Aber gut, so kann das eben laufen im Fußball und wenn ich jetzt wieder die FCM-Brille aufsetze, ist es an sich ja auch eine Qualität, solche Arbeitssiege einzufahren. Die drei Punkte nehme ich gern mit, auch wenn es natürlich noch ein paar Dinge gibt, über die es sich zu reden lohnt, was wir am Mittwoch im Podcast auch ausführlich tun werden.
Der auffälligste Spieler:
Nicole:
Positiv fiel mir heute keiner ins Auge. Daher würde ich heute mal anders schauen und sagen, dass ich mich über die gelben Karten von Baris Atik und Alexander Bittroff ärgere. Daher der „negativ“ auffälligste heute für mich Alexander Bittroff, der sich bitte mal zukünftig auf dem Rasen in den Griff bekommen sollte. Mit gelb-rot hilft er uns definitiv nicht weiter. So ein guter Kicker, da braucht es diese Foulspiele und Meckereien nicht. Und so etwas spricht sich in Schiedsrichterkreisen schnell rum.
Alex:
Naja, das Wort „auffällig“ passt an dieser Stelle, trotz seines Tores, nicht so richtig, dennoch möchte ich dieses Mal hier Connor Krempicki nennen. Auch wegen des Treffers, der, da bin ich bei Nicole, großartig herausgespielt war, aber auch, weil mir der Bursche die ganze Saison über schon gut gefällt und auch in diesem Spiel wieder ordentlich abgeliefert hat.
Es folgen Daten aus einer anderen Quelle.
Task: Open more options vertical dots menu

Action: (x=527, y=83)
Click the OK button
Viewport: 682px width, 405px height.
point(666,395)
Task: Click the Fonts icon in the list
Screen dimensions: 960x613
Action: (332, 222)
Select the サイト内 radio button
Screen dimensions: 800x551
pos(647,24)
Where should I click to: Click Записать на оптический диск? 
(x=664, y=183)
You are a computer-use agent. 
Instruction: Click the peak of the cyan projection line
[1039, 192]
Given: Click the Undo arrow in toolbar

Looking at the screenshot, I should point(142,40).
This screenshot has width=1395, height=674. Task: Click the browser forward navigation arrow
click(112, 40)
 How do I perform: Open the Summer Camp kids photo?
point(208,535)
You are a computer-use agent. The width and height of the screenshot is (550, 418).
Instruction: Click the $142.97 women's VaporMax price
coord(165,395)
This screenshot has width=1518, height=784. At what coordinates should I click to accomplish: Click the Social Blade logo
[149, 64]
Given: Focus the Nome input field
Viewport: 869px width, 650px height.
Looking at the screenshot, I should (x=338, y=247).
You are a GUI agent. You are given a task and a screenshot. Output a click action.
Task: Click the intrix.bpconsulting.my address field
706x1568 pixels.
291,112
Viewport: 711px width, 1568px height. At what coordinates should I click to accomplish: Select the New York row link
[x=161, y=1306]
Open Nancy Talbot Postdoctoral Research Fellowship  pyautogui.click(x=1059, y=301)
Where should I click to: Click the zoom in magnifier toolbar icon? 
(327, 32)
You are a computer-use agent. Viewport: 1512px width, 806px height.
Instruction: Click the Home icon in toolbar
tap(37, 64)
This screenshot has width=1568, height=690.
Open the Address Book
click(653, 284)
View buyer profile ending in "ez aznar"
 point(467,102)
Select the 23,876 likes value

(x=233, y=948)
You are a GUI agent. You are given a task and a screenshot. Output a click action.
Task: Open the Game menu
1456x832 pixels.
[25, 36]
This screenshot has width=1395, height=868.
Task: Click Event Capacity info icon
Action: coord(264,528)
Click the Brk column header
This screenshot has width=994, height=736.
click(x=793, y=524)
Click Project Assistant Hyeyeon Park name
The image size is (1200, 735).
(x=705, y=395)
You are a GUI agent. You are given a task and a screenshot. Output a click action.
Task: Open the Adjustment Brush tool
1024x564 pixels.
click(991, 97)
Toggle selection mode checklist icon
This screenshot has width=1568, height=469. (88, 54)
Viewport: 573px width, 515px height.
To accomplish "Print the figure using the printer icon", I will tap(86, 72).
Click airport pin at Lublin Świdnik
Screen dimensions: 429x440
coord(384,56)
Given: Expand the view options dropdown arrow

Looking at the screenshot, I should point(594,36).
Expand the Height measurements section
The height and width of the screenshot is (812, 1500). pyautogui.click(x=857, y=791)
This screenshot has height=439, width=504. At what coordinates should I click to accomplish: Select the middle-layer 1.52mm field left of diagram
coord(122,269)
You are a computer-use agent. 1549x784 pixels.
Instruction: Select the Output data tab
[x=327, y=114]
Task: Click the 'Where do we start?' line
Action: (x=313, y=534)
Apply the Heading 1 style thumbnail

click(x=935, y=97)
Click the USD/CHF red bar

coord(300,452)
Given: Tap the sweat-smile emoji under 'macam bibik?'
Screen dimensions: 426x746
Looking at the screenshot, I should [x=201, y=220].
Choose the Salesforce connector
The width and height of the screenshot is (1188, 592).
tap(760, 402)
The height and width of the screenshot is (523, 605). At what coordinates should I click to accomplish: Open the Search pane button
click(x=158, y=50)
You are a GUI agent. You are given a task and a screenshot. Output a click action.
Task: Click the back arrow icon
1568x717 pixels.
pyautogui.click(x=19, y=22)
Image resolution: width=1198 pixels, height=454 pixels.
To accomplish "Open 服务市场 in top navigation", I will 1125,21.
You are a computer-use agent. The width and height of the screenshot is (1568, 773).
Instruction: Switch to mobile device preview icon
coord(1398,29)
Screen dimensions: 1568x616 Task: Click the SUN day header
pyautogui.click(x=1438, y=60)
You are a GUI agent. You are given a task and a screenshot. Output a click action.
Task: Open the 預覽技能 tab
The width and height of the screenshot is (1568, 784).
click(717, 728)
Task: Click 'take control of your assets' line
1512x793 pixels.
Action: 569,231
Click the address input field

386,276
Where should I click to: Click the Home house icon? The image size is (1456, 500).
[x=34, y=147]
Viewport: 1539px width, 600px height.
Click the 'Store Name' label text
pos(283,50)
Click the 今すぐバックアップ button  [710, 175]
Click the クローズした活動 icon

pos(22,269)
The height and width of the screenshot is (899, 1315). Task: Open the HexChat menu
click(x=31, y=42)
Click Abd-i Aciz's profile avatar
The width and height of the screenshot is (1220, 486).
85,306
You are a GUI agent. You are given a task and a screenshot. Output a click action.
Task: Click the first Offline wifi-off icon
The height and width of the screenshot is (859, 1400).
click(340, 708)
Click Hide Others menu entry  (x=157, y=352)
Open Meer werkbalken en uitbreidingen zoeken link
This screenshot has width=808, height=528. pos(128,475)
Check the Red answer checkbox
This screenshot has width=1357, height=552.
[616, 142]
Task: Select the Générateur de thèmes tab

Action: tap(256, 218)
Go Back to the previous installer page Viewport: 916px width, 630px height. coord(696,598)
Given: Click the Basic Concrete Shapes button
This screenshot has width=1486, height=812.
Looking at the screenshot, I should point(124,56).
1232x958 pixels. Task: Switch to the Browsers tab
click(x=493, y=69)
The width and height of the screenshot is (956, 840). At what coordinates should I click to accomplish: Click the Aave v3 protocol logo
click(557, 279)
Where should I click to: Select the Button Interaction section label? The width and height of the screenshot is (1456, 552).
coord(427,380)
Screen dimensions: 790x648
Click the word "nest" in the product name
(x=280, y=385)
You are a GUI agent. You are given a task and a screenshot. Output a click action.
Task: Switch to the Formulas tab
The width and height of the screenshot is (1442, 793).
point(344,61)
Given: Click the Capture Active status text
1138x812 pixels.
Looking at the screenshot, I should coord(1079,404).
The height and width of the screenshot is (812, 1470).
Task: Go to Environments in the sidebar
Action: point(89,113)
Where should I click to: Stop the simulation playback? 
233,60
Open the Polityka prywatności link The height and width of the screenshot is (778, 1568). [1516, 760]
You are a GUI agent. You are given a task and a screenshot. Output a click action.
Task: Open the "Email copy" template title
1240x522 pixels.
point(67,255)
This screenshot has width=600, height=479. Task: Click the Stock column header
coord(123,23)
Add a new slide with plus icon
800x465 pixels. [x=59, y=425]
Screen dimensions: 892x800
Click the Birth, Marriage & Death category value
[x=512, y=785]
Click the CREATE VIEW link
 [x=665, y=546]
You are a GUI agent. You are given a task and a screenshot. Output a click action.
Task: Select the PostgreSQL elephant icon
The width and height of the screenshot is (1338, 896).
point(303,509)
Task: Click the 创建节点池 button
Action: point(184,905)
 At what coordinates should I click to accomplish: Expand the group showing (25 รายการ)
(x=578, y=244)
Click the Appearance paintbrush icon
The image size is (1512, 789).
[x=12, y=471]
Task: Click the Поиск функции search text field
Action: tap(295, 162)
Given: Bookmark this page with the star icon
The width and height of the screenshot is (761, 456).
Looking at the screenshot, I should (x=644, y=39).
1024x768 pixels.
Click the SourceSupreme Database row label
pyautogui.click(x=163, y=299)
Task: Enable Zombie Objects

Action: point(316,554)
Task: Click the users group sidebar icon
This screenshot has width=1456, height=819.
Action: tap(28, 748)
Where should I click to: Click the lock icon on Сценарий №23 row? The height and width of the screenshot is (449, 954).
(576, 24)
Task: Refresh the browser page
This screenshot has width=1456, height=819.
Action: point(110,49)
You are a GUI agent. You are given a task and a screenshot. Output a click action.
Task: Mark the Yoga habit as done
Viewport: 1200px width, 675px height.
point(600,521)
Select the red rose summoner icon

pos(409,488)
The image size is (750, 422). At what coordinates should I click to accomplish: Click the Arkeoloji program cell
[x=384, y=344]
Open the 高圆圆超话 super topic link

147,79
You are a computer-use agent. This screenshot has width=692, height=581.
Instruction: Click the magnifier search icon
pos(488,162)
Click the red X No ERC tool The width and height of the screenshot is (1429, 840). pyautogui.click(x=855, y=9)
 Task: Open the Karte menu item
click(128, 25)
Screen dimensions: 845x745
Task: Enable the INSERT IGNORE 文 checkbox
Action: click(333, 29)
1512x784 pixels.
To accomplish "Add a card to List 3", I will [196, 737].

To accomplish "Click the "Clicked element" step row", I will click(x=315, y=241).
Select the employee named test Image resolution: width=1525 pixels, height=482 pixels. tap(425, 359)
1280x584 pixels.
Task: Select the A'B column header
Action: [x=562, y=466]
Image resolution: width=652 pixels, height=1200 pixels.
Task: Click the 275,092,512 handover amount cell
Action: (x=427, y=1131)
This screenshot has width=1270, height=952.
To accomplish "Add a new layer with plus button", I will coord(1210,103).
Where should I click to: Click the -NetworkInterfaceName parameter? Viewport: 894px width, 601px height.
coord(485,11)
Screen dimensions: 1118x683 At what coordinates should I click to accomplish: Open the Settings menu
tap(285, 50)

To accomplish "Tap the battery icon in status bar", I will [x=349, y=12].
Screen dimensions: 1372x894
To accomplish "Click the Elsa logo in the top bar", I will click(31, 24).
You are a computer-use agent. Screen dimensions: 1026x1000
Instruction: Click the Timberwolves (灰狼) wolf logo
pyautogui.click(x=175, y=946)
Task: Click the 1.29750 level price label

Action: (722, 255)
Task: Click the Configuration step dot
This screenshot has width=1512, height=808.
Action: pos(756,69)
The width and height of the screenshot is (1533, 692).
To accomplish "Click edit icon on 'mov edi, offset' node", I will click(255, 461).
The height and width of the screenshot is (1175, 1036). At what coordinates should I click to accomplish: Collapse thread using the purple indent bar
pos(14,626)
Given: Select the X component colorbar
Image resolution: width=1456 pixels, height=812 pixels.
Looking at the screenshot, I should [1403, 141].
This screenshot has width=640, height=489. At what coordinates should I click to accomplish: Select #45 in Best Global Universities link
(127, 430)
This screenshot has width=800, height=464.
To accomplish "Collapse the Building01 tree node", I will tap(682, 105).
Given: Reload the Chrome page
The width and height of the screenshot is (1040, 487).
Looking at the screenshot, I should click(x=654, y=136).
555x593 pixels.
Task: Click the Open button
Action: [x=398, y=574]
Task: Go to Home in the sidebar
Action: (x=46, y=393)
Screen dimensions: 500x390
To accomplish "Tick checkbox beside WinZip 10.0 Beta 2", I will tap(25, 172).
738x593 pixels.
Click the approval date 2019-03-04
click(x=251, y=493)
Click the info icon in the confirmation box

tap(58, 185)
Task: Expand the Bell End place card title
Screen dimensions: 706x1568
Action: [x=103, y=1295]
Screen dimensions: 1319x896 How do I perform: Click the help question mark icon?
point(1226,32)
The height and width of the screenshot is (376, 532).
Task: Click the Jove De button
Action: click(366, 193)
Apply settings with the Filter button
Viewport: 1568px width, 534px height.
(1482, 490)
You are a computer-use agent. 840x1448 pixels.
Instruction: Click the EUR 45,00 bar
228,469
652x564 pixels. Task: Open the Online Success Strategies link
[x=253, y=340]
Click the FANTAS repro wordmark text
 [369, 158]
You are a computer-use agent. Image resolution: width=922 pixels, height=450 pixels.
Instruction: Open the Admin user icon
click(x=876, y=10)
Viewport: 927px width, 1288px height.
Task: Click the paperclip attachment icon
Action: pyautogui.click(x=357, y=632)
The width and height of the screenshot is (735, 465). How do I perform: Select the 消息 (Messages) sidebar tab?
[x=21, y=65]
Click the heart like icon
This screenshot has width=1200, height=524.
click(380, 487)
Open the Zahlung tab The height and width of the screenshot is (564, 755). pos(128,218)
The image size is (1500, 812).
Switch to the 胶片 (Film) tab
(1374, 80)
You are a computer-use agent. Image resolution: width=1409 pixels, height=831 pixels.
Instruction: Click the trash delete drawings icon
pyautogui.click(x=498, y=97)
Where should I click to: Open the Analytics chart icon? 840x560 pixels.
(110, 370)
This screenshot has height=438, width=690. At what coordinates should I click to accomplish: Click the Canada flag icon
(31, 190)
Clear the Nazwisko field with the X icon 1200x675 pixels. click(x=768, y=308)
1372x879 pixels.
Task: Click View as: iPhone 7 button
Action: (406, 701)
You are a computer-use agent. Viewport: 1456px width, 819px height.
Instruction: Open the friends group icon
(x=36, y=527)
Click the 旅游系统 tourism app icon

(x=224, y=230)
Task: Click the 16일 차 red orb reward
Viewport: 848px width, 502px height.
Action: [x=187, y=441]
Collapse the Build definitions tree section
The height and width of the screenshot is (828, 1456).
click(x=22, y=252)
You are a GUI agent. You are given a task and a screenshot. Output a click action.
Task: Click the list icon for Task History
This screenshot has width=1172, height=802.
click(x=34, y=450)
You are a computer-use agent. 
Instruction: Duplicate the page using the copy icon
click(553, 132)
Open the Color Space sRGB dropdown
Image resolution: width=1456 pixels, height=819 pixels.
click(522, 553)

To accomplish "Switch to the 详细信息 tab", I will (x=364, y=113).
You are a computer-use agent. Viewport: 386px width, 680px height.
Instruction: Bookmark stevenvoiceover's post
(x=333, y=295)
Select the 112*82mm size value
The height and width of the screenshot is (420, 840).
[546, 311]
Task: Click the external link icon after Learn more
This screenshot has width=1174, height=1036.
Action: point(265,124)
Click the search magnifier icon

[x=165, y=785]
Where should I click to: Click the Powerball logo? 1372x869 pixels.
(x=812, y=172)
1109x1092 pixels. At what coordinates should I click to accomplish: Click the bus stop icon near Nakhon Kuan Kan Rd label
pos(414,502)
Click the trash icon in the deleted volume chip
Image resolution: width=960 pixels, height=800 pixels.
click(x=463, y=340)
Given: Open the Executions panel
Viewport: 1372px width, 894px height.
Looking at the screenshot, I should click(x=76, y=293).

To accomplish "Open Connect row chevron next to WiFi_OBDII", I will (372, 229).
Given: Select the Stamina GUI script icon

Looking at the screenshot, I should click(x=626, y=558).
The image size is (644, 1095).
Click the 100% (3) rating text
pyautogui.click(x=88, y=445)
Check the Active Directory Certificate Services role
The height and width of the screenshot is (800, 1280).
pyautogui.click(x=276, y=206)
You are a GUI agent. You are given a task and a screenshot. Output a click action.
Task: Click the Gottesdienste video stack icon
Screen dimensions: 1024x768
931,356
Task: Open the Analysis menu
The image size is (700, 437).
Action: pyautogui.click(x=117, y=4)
Ich kann mich kaum mal an einen Fehler erinnern, dafür aber an grundsolide Arbeit im Mittelfeld und ich glaube, auf der Position ist es schon auch ein Ausweis von Qualität, wenn man eben nicht die ganze Zeit im Fokus ist, aber trotzdem einfach die Fäden zieht. Gute Sache und schön auch, dass es verhältnismäßig früh in der Saison schon mit dem ersten Treffer für den neuen Verein geklappt hat.
Die Partie in maximal fünf Worten:
Nicole:
Mit Geduld & Spucke zum Sieg!
Alex:
Arbeitssieg. Abhaken, Schlüsse ziehen, weitermachen.
Das bleibt in Erinnerung:
Nicole:
Definitiv der Kuchen von der Bäckerei Langrehr. Das letzte Mal habe ich so jahrelang vom Nudeltopf aus Aue geschwärmt. Ansonsten bleibt mir meine alte Heimat in Erinnerung, ein Punktspiel meines Clubs in der HDI Arena, denn ein Pflichtspiel gegen Hannovers erste Mannschaft blieb mir noch verwehrt. Seit langem mal wieder 2.000 Clubfans unter den 3.139 Schlawinern (toller Name für Brötchen) und ich freue mich schon darauf, wenn auswärts auch wieder Block U zur Stelle ist. Die Vorfreude auf das kommende Heimspiel ist auf alle Fälle wieder riesig. „Ick freu mir wie Bolle“, wie der Machdeburjer zu sagen pflegt.
Alex:
Der geile Support und die Wechselgesänge zwischen den Blöcken in der Anfangsphase der Partie, genauso aber auch der deutlich hörbare Unmut so ab der 70. Minute, als viele offenbar doch recht nervös wurden und sich abzeichnete, dass sich die Erwartungen an einen Kantersieg möglicherweise nicht erfüllen würden. Zu Beginn sagte Thomas noch zu mir, dass Block U die Magdeburger Fanszene schon irgendwie richtig gut erzogen hat, am Ende waren wir uns beide einig, dass der Auftritt gegen St. Pauli die Ansprüche an die Mannschaft doch ordentlich hoch, vielleicht zu hoch, geschraubt haben dürfte. Ist ja aber auch nachvollziehbar, das war ja auch ein wirklich guter Auftritt gegen die Kiezkicker.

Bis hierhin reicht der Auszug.